In das zentrale Nervensystem hat Zink mehrere wichtige Funktionen, die Stabilisierung der DNA-Struktur, als ein Enzym-Cofaktor, Teilnahme an zahlreichen regulatorischen Funktionen, und als ein Neuromodulator durch seine Präsenz in synaptischen Vesikel enthalten ¹. Synaptic Zink ist einzigartig, da es kann mit histologischen Methoden visualisiert werden kann nicht proteingebundene Zink visualisierte²vorzusehen. Diese Funktion wurde um die synaptischen Zink-Muster in verschiedenen kortikalen Regionen offenbaren ausgeschöpft und synaptischen Zink Histochemie wurde in einer Reihe von Studien verwendet. Eine Teilmenge der glutamatergen Neuronen in der Großhirnrinde enthalten Zink in die präsynaptischen Vesikel innerhalb ihrer Axon Klemmen^3,4. Histochemische Untersuchungen ergaben eine heterogene Verteilung der synaptischen Zink in der Großhirnrinde^5,6,7. Es scheint eine andere areal und flächige Verteilung der histochemically reaktive Zink in unterschiedlichen kortikalen Regionen (z.B., visuellen und somatosensorischen Cortex) oder Schichten (z.B.Zink-Spiegel in den Supragranular und Infragranular Schichten der primären visuellen Cortex sind wesentlich höher als in Thalamocortical Eingabeebene IV mit relativ niedrigen synaptischen Zinkspiegel)^5,8,9. Die Heterogenität in der synaptischen Zink Färbung beobachtet im Kortex ist besonders vorteilhaft, da es areal und laminar Identifizierung erleichtert.
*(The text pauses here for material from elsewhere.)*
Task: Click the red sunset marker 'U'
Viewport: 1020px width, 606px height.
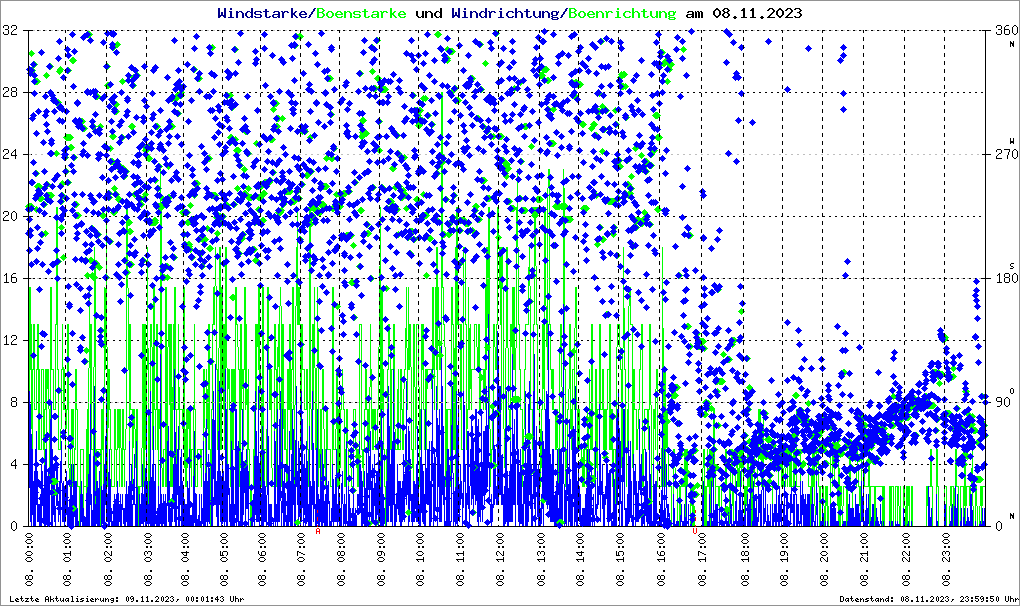Action: tap(695, 532)
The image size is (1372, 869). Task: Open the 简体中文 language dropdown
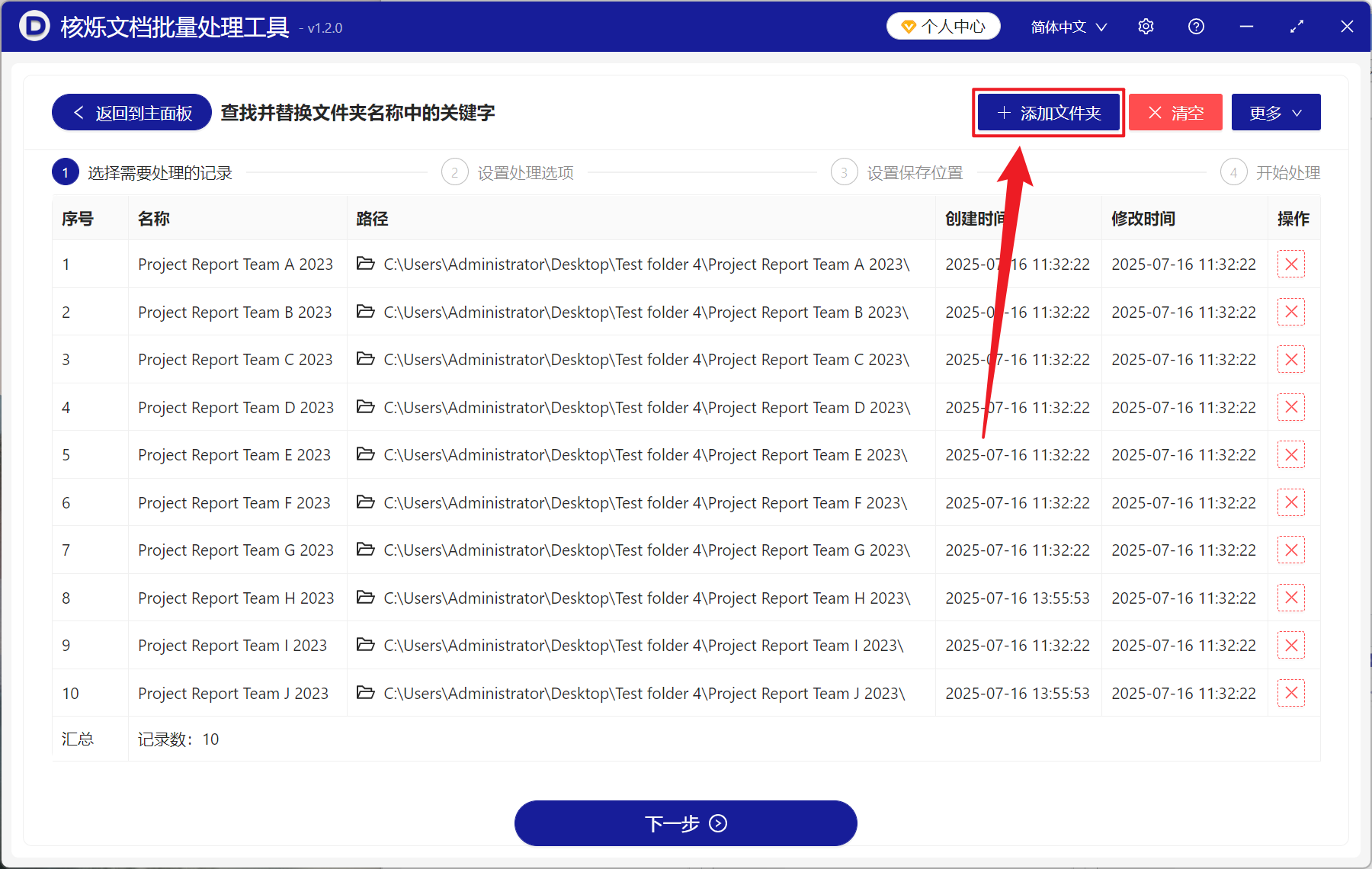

Hier präsentieren wir Ihnen eine detaillierte Beschreibung eines synaptischen Zink histochemische Verfahrens eine modifizierte Version des Danschers 1982 Methode^{10 ist}. Diese Methode nutzt Selenit intraperitoneal injiziert (IP) in Tiere als ein Chelatbildner. Der Selenit reist zum Gehirn reagieren mit Pools von freien Zink in Vesikeln mit einer Teilmenge der glutamatergen Synapsen im Gehirn gefunden. Diese Reaktion liefert einen Niederschlag, der anschließend durch Silber Entwicklung^2,10,11gesteigert werden kann.
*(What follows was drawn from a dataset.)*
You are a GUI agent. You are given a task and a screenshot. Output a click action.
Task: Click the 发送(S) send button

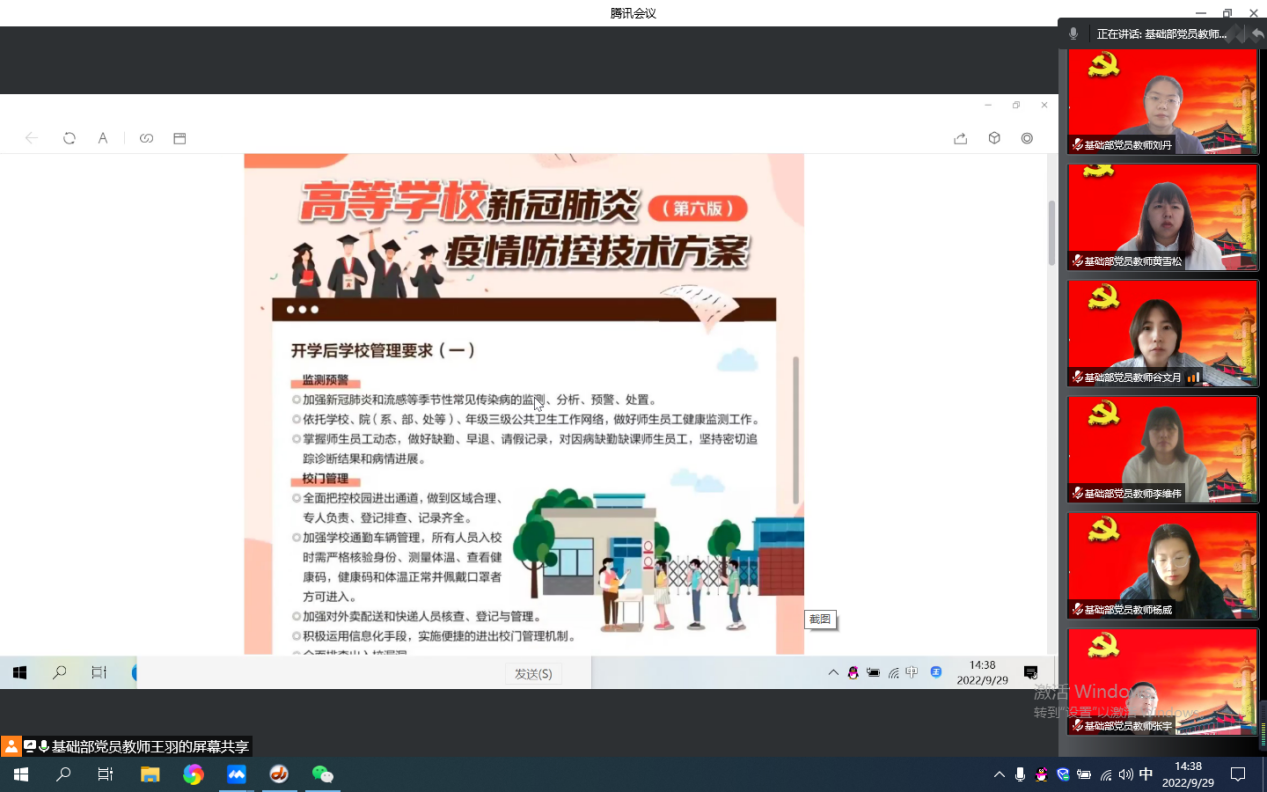pyautogui.click(x=533, y=674)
Dieses Verfahren zeigt laminar und räumlichen Muster der synaptischen Zink Färbung; densitometrische Analysen kann verwendet werden, um diese Muster im Erwachsenen- und unreifen Gehirn Studie zu Auswirkungen von anderen Interventionen, wie sensorische, Umwelt, pharmakologische oder genetische Manipulationen sowohl qualitativ als auch quantitativ zu bewerten. Darüber hinaus kann man auch mögliche Entwicklungs Veränderungen in der Verteilung der synaptischen Zink in anderen kortikalen und subkortikalen Strukturen in anderen Modellsystemen bewerten wollen. Die quantitative Angaben, die densitometrische Analysen in dieser Methode bietet kann für folgende Entwicklung des Gehirns im Laufe der Zeit vorteilhaft sein. Dieses Protokoll stellt eine Ergänzung zu anderen Immuno und histochemische Marker um laminar und räumlichen Grenzen hinweg sichtbar zu machen.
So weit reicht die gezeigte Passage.